### Usando as informações
- 1) Por favor, cite do texto sobre a advocacia do futuro o trecho que começa com as palavras "Importante que os" e termina com "necessárias e viáveis.".
- 2) Responda às perguntas abaixo com base no texto sobre a advocacia do futuro.
(a) De quem é a frase citada no início do texto?
(b) Em que ano o Conjur noticiou essa avaliação?
(c) Segundo o ministro, o advogado passará de que função a qual?

### Trecho do texto
• • • • •

A ADVOCACIA DO FUTURO

“O advogado do futuro não é aquele que propõe uma boa demanda, mas aquele que a evita”. Essa avaliação é do ministro Luis Roberto Barroso, do Supremo Tribunal Federal, em palestras que tem proferido, conforme noticiado pelo Conjur já em 2016 - https://www.conjur.com.br/2016-ago-12/advocacia-devera-evitar-demandas-nao-propo-las-barroso.

Segundo a mesma nota, na opinião do ministro, a alta litigiosidade motivou os profissionais do Direito a buscar alternativas para conseguir atender a demanda e reduzir o congestionamento processual. Magistrados e promotores terão que se adaptar a novos costumes e práticas. O mesmo acontece com a advocacia. As medidas extrajudiciais de resolução de conflitos estão se tornando uma realidade a cada dia e vão impactar nas funções do advogado, que passará de defensor a negociador.

Não é imperceptível o esforço que a maioria dos operadores do direito, sejam da iniciativa privada ou dos Três Poderes, vem fazendo já há décadas, no sentido de se reduzir a litigiosidade. Implementaram-se métodos extrajudiciais para resolução de conflitos, medidas preventivas mais rigorosas, incentivou-se políticas de acordos judiciais e de desistências de recursos, tudo entre outras tantas propostas.

Na velocidade atual das mudanças que o mundo tem passado, não só as tecnológicas mas também as sociais, políticas e jurídicas, não é difícil prever que o cenário do ambiente contencioso também mudará, para alguns deverá passar por uma redução aguda. 

Importante que os departamentos jurídicos estejam preparados para essa possível realidade e reflitam desde já sobre adaptações que sejam necessárias e viáveis.

• • • • •

[Registros de uma fonte de dados]

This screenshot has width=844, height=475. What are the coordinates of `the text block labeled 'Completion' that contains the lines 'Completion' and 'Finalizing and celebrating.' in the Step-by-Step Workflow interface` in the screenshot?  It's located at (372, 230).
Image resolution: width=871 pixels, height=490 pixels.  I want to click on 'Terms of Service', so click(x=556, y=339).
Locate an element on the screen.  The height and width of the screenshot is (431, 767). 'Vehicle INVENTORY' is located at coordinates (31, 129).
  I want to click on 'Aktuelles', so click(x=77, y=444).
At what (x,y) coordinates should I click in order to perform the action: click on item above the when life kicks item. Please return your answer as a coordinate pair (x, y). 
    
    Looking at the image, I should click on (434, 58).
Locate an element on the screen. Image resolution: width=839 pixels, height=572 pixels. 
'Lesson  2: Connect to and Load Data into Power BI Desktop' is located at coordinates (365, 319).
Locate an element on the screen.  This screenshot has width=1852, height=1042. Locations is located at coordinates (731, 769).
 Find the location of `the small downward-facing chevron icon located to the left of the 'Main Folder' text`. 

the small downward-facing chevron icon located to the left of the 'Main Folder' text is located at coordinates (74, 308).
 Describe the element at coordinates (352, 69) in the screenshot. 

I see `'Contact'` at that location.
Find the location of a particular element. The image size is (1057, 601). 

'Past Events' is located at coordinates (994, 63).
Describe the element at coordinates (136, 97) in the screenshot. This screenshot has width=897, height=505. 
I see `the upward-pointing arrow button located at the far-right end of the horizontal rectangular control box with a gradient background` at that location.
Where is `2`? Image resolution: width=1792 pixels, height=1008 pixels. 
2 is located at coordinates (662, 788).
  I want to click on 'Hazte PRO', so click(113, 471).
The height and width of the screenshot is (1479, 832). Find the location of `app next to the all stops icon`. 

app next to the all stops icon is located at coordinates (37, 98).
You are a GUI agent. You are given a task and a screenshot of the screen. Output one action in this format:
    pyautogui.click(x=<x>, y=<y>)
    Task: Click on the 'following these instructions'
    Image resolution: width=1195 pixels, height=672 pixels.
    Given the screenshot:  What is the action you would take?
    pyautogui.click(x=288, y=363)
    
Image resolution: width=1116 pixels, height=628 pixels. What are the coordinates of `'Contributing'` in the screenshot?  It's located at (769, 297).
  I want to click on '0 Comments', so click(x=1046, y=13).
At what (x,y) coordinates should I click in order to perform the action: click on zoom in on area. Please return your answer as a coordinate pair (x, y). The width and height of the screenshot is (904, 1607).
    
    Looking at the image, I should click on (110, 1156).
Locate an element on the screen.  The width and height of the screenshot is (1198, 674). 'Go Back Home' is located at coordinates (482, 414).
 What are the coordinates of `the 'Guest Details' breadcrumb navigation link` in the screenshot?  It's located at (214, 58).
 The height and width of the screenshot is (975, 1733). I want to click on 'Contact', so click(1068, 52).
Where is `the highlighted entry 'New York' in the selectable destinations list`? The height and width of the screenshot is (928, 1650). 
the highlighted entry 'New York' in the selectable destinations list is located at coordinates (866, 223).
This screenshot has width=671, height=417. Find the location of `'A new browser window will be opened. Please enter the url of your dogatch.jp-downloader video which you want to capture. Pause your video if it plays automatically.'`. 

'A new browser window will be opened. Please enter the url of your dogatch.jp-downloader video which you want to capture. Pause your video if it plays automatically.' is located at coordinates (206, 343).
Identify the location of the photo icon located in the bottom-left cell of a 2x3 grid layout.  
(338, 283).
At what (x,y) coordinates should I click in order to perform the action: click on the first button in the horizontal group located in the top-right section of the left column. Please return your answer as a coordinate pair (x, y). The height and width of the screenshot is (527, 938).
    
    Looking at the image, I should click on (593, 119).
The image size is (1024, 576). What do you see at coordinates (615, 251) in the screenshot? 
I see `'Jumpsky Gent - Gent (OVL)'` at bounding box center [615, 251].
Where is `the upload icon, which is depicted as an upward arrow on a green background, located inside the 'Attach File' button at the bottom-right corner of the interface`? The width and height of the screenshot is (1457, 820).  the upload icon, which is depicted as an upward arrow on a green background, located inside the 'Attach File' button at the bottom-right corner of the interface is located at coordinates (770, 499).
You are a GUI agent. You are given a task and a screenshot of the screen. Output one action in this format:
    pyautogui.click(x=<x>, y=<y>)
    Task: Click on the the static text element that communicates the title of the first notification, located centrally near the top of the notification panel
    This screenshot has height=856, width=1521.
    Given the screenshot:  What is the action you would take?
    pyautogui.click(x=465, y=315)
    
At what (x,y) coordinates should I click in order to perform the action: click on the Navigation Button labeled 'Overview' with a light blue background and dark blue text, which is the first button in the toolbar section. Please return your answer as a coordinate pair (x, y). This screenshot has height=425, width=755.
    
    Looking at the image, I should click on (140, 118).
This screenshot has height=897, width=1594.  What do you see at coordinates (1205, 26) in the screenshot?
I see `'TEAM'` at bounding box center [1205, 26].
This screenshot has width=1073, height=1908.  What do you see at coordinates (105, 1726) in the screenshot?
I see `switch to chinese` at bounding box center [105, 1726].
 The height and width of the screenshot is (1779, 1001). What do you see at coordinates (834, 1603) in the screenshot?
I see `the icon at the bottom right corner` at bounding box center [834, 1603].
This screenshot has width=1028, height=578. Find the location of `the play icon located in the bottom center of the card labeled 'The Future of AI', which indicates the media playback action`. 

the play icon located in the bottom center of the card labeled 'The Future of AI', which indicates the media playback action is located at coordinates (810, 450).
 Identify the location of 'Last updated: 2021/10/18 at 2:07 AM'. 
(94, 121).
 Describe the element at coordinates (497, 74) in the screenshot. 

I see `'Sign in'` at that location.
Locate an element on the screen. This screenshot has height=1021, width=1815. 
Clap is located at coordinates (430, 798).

• • • • •

### Soluções das questões
- 1)
Importante que os departamentos jurídicos estejam preparados para essa possível realidade e reflitam desde já sobre adaptações que sejam necessárias e viáveis.

- 2)
(a) Do ministro Luis Roberto Barroso, do Supremo Tribunal Federal.
(b) Em 2016.
(c) De defensor a negociador.